The dog was part of a group of 26 dogs that were imported from Egypt at the end of January 2019 by Unleashed Pet Rescue in Mission, Kansas, according to the release.
“To our knowledge at this time, none of the other 25 dogs have developed signs of rabies,” the release states.
All of the dogs from Egypt returned to Unleashed for an additional quarantine to the one imposed before being adopted or placed into foster care, according to KDHE.
In the news release, the Department of Health said that all the dogs in the group had health certificates and documentation of receiving the rabies vaccine in Egypt.
“The rabies infection in one of the dogs raises the uncertainty about the validity of the rabies vaccination and how these dogs were quarantined prior to arrival into the United States,” the release states.
People or animals can become infected with the rabies virus from a bite by a rabid animal or when saliva from the rabid animal comes into contact with the eyes, inside the mouth, or an open wound.

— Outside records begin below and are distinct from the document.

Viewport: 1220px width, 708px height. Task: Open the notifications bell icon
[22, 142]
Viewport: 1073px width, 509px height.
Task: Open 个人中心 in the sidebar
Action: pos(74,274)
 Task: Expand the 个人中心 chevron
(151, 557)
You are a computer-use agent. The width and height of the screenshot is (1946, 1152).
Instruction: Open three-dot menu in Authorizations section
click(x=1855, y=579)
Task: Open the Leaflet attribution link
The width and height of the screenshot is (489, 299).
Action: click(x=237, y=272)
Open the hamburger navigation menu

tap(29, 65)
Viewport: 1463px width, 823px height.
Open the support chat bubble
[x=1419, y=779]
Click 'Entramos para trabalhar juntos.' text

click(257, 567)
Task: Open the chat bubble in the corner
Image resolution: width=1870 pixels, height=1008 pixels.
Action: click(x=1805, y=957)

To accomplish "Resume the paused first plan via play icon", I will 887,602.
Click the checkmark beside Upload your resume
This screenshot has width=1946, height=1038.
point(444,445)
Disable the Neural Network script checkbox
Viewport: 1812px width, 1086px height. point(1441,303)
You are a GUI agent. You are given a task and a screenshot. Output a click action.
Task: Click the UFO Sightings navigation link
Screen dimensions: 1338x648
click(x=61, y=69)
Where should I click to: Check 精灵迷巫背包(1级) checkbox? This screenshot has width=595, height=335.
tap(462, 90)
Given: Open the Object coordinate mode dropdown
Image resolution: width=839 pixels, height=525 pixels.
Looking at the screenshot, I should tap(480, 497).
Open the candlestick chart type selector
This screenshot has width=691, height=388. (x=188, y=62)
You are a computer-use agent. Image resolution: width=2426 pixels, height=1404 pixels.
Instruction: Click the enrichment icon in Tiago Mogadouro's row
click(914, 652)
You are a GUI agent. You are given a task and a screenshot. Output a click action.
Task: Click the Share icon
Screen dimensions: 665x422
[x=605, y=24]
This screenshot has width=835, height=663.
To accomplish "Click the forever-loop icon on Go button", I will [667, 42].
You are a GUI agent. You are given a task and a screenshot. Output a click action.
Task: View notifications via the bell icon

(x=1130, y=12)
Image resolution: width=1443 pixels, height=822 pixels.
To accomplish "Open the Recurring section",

KDHE and Missouri Department of Health and Senior Services (MDHSS) are requiring that all these dogs be brought back to the shelter for evaluation and quarantine for the safety of the families, people and animals in the community, and the remaining dogs, the release states.
“All persons that have been in contact with the rabid dog have been notified, assessed for rabies exposure and if determined to be necessary, are receiving rabies post-exposure prophylaxis,” KDHE said.
“We are devastated not only that this happened, but also for the loss of Kim, who we loved immensely,” Unleashed Pet Rescue posted on Facebook.
According to the Centers for Disease Control and Prevention (CDC), rabies from imported dogs is rare.
There have been four cases reported since 2007, CDC states.
The last two were connected with a shipment of dogs from Cairo, Egypt in 2015 and again in 2017, according to CDC.
In 2007, the United States successfully eliminated the canine rabies virus variant, CDC reported.
However, globally, dogs remain the Number 1 source of human rabies infections, according to the World Health Organization website.